## Begin Records shown

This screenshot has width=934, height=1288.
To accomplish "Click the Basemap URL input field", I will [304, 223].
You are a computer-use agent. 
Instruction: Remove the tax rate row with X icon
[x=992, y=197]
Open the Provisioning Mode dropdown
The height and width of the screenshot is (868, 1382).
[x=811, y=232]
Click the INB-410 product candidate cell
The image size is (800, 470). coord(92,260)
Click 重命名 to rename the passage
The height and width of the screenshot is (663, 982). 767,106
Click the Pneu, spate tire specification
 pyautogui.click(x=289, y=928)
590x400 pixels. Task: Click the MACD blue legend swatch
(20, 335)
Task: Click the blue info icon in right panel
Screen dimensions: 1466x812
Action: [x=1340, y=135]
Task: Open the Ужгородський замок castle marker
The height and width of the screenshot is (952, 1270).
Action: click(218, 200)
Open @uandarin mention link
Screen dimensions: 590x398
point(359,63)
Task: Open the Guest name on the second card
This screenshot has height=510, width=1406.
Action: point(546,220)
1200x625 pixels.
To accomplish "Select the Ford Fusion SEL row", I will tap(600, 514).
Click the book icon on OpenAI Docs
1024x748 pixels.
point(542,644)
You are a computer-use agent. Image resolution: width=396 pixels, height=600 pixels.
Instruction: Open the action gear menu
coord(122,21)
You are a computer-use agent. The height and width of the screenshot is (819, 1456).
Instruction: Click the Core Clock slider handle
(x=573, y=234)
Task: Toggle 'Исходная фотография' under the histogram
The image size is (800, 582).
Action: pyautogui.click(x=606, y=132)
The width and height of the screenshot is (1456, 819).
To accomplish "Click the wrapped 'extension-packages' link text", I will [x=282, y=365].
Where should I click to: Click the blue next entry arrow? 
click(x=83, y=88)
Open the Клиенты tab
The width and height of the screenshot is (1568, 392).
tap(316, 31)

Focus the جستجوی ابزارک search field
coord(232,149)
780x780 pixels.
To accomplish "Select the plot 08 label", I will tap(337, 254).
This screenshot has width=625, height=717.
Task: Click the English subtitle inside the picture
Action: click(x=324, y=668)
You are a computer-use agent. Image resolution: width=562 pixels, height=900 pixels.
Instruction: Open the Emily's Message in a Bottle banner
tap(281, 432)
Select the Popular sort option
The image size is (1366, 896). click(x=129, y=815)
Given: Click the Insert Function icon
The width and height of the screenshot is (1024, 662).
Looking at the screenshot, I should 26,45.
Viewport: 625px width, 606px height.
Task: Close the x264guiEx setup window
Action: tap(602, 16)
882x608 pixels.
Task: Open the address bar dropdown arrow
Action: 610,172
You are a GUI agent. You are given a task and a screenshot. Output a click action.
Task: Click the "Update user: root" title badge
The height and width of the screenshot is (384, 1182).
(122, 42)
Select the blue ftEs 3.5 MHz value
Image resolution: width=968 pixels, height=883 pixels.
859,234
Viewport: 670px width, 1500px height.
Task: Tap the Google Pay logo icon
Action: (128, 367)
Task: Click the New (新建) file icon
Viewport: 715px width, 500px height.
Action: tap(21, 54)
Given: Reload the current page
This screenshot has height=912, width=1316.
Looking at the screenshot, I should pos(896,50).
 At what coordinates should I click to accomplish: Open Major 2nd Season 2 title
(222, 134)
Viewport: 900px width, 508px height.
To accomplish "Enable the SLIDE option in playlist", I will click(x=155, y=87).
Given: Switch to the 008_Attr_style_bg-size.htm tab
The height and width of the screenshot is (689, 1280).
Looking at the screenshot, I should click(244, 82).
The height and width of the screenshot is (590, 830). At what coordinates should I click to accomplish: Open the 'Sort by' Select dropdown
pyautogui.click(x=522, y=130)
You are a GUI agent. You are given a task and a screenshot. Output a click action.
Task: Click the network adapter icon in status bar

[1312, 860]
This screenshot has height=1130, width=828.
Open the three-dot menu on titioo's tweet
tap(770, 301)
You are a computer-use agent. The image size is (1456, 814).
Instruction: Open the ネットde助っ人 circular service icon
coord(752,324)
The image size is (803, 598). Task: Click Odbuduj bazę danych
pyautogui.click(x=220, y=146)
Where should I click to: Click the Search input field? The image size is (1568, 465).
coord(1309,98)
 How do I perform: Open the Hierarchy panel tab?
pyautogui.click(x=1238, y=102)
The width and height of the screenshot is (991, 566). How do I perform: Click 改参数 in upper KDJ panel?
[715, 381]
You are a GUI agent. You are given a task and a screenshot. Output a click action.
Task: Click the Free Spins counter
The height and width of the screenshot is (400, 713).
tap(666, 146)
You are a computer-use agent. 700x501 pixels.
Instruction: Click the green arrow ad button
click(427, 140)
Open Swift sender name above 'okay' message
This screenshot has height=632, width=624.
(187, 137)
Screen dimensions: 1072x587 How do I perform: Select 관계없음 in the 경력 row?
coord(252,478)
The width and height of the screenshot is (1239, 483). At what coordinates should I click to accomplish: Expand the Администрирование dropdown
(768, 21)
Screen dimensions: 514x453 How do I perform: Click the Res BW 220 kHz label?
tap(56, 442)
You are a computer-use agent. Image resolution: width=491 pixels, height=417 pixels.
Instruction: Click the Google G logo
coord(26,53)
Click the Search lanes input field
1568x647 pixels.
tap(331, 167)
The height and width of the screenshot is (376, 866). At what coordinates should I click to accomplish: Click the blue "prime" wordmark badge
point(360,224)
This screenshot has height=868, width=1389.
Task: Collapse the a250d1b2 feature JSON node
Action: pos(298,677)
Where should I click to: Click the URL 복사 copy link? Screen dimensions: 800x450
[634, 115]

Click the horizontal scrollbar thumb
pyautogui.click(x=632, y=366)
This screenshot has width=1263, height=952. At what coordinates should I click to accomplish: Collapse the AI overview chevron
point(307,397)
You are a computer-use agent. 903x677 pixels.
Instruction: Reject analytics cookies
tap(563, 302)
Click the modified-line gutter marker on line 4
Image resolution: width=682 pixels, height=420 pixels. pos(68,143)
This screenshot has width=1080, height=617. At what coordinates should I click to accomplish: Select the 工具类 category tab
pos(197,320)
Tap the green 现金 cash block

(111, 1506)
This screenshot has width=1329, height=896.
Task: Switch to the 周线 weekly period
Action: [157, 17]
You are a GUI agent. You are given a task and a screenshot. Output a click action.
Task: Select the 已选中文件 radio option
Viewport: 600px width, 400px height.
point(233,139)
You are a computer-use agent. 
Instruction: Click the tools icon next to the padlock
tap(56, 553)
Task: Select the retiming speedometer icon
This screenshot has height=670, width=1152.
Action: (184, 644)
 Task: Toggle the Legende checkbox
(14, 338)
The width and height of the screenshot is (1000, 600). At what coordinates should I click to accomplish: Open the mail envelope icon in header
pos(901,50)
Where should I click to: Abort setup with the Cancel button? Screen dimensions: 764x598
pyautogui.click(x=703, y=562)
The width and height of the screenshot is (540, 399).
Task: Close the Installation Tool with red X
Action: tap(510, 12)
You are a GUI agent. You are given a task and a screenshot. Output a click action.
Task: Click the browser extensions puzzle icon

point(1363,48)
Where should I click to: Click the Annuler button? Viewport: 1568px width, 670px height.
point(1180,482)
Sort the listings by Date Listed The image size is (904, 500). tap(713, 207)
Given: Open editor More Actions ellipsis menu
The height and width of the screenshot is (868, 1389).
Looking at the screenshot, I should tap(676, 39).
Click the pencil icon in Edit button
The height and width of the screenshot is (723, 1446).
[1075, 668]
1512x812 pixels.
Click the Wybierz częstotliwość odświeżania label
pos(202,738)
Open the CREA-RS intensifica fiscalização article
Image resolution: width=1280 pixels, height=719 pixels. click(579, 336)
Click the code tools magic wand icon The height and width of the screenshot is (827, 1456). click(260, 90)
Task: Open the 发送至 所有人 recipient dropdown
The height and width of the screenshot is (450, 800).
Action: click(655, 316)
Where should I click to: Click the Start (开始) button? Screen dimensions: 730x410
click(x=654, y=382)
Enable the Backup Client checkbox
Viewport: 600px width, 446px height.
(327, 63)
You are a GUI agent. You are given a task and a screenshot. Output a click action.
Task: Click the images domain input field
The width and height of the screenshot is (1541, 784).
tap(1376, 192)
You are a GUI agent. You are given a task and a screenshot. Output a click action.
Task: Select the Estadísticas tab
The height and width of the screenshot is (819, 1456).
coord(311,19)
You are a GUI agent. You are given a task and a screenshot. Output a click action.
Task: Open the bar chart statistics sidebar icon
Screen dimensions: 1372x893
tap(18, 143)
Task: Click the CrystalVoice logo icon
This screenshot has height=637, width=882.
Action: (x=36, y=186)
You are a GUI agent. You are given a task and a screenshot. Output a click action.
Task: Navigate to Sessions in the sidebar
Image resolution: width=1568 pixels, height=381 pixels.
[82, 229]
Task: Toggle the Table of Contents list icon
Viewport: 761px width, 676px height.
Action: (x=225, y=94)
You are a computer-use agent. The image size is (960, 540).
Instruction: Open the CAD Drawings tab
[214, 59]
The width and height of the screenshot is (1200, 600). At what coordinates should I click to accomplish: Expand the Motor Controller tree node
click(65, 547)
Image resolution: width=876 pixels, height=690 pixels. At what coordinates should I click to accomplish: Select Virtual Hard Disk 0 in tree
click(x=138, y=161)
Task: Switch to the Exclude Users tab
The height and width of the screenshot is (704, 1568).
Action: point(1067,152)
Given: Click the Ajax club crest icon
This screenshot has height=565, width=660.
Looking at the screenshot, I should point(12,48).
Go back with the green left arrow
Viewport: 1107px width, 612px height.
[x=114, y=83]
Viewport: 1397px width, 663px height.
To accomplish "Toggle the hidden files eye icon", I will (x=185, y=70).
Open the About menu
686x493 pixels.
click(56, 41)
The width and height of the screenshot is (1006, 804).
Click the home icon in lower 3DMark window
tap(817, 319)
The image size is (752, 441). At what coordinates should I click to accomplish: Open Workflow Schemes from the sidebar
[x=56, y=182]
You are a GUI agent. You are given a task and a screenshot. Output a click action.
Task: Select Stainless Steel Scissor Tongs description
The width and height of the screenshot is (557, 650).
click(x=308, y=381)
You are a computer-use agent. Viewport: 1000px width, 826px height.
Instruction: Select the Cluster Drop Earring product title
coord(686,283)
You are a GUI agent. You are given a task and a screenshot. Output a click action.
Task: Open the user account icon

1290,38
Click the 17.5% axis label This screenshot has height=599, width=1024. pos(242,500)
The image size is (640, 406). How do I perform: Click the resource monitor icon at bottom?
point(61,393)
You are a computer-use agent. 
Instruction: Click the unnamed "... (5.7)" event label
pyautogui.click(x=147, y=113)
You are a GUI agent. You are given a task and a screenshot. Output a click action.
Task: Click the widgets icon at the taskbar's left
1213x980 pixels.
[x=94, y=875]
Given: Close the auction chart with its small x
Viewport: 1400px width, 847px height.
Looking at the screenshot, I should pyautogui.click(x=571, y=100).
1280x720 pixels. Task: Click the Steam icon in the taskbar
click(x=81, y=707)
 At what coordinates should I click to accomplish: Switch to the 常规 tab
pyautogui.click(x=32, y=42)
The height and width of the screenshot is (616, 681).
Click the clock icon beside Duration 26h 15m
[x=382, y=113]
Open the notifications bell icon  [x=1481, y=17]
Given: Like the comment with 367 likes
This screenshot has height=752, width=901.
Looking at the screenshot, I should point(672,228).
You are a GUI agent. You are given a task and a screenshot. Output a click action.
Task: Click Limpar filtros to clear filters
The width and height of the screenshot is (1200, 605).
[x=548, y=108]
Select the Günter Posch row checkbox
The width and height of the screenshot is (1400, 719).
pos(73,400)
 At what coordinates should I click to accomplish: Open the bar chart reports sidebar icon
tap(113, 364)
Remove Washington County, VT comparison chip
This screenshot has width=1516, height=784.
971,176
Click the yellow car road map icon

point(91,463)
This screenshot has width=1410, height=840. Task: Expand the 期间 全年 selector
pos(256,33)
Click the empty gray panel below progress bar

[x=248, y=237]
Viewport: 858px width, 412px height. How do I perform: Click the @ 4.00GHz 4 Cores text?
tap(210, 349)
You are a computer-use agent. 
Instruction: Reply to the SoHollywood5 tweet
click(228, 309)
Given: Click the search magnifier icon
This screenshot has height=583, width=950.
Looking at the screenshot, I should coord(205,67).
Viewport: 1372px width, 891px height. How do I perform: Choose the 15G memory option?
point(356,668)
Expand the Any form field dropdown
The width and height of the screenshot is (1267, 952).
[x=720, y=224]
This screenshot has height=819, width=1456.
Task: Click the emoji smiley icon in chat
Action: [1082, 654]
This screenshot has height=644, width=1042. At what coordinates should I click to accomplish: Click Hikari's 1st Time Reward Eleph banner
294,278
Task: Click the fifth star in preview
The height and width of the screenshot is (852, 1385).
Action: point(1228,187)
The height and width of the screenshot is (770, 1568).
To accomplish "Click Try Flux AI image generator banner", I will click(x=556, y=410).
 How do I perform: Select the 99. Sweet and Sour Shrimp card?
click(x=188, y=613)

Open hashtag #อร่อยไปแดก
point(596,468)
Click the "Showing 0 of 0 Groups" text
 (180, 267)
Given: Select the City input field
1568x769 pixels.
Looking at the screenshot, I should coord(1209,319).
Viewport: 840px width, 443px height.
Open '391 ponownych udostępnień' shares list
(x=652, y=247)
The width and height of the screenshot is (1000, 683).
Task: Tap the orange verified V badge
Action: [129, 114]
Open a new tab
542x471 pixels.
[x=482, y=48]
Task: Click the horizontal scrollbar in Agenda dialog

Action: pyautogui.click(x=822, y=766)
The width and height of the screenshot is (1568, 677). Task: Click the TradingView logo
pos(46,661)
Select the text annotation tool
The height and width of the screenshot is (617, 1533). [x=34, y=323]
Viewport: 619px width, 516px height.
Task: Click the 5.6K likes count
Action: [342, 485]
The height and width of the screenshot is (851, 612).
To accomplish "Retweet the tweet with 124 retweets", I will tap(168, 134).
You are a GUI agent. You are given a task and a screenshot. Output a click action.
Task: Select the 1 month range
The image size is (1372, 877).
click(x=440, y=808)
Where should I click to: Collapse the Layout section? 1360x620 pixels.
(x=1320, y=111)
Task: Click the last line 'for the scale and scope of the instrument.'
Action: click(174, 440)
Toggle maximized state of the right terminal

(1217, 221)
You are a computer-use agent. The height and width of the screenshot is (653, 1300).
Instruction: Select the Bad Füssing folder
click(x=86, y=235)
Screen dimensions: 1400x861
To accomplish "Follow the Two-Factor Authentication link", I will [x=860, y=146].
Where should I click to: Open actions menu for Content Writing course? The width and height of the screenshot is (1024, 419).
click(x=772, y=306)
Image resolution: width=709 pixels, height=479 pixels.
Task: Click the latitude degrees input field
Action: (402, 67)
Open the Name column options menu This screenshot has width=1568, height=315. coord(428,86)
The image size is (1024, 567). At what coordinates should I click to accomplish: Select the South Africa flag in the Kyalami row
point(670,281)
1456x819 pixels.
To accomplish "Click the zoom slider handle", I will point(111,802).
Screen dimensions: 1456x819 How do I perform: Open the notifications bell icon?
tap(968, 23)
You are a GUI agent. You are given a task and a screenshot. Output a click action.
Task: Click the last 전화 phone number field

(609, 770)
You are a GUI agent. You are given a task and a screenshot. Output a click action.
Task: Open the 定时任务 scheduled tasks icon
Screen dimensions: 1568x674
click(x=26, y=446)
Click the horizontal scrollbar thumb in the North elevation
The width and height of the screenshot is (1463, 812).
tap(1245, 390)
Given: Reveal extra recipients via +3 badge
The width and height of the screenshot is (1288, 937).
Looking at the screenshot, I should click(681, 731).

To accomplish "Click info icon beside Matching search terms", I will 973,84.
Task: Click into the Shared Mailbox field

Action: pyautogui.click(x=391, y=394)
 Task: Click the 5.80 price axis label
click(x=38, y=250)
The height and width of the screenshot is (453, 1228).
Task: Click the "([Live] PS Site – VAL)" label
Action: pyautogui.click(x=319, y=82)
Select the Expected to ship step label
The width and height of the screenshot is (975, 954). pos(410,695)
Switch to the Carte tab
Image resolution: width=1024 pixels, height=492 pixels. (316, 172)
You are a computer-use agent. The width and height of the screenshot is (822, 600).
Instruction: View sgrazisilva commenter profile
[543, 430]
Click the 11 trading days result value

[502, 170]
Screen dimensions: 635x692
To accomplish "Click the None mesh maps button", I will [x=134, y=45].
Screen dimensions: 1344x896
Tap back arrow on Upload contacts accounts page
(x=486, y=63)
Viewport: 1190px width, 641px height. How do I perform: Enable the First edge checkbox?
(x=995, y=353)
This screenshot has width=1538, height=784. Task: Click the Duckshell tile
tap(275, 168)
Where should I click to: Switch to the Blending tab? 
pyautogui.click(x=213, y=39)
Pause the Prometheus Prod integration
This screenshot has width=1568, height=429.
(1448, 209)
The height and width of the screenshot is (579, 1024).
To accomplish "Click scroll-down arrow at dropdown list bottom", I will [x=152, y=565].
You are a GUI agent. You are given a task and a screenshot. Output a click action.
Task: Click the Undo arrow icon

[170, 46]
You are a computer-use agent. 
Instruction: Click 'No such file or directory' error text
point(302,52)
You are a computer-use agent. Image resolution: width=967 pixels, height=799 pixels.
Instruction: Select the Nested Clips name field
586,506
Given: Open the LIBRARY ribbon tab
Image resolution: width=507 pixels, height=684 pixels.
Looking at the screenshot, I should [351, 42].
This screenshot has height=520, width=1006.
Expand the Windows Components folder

## End Records shown

> [Directions] Please report every line of the rows above that contains the string "info", where case counts.

> [Task output]
Task: Click the blue info icon in right panel
To accomplish "Click info icon beside Matching search terms", I will 973,84.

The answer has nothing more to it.